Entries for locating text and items

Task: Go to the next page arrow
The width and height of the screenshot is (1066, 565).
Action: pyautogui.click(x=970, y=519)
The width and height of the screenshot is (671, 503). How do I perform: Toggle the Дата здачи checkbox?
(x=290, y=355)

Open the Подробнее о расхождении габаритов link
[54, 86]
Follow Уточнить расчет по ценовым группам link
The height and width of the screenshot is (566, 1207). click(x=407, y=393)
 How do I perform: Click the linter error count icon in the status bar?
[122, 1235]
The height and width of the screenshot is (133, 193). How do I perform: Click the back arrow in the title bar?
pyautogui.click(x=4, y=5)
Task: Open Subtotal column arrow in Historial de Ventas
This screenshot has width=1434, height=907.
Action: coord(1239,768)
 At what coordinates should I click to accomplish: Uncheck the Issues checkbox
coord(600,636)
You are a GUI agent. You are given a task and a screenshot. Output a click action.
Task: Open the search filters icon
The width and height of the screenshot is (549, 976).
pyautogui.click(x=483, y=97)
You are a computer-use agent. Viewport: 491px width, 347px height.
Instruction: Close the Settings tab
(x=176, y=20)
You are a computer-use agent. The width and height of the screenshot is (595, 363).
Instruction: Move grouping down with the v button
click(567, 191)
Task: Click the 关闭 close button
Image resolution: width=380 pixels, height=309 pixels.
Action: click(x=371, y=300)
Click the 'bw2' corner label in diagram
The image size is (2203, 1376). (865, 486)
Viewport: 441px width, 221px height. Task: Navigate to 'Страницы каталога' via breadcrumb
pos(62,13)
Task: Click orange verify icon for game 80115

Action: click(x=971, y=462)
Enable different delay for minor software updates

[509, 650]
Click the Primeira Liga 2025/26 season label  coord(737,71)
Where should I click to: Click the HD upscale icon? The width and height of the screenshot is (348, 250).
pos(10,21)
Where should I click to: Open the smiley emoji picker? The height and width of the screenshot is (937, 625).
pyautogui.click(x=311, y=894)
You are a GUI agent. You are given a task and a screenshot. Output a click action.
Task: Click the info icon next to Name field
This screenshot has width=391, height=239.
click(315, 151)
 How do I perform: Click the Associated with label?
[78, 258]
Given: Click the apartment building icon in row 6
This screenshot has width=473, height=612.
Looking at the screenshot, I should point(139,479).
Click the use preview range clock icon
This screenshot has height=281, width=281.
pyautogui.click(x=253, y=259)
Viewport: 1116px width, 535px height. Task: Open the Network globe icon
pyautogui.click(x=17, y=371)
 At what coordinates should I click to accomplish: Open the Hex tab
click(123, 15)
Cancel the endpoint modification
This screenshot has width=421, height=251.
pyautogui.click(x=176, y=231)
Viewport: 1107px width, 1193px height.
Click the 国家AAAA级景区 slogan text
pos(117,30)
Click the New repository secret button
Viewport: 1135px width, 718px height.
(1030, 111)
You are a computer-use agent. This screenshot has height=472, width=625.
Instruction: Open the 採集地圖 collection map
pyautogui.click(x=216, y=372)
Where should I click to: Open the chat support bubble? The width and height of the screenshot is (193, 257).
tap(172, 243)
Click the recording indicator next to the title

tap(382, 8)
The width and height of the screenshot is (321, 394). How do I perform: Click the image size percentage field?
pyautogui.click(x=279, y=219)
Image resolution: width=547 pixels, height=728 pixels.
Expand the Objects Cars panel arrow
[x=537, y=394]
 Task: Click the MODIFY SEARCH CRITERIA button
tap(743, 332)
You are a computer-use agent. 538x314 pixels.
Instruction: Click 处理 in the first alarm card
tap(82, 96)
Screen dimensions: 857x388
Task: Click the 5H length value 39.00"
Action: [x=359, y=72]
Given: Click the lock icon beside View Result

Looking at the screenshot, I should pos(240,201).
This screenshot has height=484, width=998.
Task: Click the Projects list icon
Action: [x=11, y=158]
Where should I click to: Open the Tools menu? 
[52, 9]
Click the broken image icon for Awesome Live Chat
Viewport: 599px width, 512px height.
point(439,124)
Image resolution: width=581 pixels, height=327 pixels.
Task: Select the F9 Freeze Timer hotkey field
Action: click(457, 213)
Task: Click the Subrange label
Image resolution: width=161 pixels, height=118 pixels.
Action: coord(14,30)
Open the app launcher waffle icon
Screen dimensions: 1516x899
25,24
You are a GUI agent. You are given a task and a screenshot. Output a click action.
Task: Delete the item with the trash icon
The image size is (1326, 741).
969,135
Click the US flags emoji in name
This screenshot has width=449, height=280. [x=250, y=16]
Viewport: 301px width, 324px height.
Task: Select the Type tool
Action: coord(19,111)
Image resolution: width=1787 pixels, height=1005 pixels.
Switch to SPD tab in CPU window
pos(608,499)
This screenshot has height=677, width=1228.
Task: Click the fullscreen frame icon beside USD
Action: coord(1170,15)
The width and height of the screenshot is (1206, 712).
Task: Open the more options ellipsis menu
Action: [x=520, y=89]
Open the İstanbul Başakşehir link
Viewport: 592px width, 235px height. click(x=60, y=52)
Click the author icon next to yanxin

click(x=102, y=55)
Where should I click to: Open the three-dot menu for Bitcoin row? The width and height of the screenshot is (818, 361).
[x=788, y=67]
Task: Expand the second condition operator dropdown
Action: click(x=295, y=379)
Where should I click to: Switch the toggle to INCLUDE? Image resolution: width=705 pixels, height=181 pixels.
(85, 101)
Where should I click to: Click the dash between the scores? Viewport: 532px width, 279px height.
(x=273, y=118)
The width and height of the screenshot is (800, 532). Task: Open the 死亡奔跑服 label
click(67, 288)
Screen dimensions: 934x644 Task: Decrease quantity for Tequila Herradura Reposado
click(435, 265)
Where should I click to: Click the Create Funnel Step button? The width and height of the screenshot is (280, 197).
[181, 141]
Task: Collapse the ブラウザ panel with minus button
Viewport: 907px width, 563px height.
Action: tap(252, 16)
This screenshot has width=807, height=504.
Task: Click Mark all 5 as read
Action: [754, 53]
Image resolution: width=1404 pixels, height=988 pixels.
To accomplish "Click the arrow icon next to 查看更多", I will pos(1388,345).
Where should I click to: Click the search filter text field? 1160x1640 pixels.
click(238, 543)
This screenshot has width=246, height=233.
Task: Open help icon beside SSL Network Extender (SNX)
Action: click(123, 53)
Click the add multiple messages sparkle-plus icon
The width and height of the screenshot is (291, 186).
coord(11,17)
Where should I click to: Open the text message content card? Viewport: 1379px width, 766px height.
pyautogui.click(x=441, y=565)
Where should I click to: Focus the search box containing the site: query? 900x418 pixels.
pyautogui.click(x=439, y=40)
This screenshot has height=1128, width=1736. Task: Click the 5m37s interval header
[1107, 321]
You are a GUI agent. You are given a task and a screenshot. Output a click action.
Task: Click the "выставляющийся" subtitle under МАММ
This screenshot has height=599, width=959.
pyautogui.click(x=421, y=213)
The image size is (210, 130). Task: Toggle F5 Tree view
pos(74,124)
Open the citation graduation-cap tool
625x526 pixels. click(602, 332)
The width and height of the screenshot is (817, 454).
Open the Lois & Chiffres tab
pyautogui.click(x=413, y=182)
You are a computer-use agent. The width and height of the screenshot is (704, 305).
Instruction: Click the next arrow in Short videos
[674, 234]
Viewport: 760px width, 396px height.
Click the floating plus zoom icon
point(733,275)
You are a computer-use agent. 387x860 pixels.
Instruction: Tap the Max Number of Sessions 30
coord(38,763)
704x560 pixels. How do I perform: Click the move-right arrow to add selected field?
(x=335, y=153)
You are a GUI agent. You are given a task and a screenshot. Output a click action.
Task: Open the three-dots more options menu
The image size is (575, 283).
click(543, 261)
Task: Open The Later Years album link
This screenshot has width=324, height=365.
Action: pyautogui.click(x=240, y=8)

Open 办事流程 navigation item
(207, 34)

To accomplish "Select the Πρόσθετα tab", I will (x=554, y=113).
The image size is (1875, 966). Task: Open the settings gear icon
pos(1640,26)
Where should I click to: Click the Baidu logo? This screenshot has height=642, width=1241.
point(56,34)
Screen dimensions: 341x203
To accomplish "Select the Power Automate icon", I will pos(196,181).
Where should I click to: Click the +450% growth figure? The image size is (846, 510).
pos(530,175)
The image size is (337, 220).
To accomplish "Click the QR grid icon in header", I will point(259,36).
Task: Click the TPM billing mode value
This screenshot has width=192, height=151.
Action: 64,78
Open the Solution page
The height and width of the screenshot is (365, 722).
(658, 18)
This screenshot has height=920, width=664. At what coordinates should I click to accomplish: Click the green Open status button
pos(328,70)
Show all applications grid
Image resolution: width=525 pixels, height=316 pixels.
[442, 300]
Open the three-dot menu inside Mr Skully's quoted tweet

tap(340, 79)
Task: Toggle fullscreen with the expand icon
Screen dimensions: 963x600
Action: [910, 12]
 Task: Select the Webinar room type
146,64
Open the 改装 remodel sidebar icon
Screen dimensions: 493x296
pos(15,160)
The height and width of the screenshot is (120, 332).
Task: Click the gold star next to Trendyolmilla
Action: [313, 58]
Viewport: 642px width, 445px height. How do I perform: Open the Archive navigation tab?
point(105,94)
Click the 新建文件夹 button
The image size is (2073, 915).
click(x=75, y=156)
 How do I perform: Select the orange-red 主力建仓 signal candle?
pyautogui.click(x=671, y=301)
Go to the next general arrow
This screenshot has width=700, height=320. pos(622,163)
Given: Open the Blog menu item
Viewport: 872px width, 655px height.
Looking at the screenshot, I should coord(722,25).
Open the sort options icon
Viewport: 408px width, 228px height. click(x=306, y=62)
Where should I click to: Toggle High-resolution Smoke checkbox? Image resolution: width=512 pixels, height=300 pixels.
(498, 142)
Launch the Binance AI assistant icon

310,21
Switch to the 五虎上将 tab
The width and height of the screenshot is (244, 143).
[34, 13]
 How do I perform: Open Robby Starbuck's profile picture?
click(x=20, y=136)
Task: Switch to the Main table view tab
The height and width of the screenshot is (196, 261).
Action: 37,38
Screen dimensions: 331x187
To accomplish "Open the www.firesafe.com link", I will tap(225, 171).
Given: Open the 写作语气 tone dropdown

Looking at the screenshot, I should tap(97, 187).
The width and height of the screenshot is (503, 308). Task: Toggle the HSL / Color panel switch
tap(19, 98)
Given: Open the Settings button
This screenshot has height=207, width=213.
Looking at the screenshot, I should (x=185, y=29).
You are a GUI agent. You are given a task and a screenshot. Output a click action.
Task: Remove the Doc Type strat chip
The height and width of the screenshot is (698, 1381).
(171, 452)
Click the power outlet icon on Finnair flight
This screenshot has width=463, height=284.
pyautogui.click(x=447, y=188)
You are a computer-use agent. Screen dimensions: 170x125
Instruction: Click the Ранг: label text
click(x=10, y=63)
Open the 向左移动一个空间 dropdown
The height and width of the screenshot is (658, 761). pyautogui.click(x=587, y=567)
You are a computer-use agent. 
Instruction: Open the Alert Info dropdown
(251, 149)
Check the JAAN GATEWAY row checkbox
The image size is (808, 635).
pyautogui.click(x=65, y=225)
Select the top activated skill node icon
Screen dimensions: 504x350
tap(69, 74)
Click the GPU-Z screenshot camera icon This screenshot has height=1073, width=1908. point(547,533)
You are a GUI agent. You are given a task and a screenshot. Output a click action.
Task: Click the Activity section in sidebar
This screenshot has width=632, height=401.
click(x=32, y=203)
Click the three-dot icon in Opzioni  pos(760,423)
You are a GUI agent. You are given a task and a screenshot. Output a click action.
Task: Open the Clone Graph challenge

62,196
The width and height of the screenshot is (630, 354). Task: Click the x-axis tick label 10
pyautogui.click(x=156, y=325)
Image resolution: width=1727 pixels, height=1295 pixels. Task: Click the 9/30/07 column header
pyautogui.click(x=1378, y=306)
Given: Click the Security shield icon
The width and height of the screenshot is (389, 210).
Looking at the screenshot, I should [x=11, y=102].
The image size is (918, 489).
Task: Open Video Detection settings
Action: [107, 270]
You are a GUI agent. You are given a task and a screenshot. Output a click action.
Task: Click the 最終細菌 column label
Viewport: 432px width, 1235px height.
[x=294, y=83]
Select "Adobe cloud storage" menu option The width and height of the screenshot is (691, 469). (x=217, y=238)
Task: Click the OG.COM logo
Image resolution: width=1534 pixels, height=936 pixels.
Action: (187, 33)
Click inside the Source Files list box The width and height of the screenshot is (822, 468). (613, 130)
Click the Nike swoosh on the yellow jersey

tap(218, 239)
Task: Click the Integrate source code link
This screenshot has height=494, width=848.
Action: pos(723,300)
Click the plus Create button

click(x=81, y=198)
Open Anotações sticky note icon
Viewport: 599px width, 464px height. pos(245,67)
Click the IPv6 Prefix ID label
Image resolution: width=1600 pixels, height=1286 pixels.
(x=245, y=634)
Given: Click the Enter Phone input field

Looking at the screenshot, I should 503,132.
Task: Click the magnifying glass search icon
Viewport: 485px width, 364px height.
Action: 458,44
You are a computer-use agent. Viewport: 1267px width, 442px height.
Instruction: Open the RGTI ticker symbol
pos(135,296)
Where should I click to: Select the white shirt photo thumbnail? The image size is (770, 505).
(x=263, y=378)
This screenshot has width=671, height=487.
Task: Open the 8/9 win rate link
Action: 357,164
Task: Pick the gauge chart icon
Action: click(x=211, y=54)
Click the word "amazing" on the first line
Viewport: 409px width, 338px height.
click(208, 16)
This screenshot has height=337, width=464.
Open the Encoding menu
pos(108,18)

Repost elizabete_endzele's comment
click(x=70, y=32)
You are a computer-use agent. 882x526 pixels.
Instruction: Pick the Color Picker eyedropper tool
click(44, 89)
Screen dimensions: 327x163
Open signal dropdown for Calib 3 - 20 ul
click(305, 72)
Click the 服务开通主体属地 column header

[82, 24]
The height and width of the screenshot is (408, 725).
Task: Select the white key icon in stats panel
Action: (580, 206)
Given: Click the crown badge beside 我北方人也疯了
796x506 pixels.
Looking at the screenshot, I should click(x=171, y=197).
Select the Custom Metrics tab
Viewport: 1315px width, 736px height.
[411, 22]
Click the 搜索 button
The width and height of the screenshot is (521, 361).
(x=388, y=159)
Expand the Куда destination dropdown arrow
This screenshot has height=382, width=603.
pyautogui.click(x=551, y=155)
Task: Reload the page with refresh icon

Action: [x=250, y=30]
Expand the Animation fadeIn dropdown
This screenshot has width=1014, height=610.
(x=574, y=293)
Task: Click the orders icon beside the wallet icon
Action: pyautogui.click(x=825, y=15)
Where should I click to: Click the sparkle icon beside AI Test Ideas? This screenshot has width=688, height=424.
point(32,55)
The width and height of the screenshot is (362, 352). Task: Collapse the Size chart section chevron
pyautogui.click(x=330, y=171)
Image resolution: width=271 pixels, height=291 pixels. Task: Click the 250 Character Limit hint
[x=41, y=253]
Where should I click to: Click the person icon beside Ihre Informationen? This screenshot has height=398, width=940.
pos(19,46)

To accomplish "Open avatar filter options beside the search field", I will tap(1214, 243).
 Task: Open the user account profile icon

What you should do:
Transcribe exactly the lines of the listing above, starting at the line that contains "Check the JAAN GATEWAY row checkbox" and continuing up to and including the line that contains "pyautogui.click(x=1378, y=306)".

The solution:
Check the JAAN GATEWAY row checkbox
The image size is (808, 635).
pyautogui.click(x=65, y=225)
Select the top activated skill node icon
Screen dimensions: 504x350
tap(69, 74)
Click the GPU-Z screenshot camera icon This screenshot has height=1073, width=1908. point(547,533)
You are a GUI agent. You are given a task and a screenshot. Output a click action.
Task: Click the Activity section in sidebar
This screenshot has width=632, height=401.
click(x=32, y=203)
Click the three-dot icon in Opzioni  pos(760,423)
You are a GUI agent. You are given a task and a screenshot. Output a click action.
Task: Open the Clone Graph challenge

62,196
The width and height of the screenshot is (630, 354). Task: Click the x-axis tick label 10
pyautogui.click(x=156, y=325)
Image resolution: width=1727 pixels, height=1295 pixels. Task: Click the 9/30/07 column header
pyautogui.click(x=1378, y=306)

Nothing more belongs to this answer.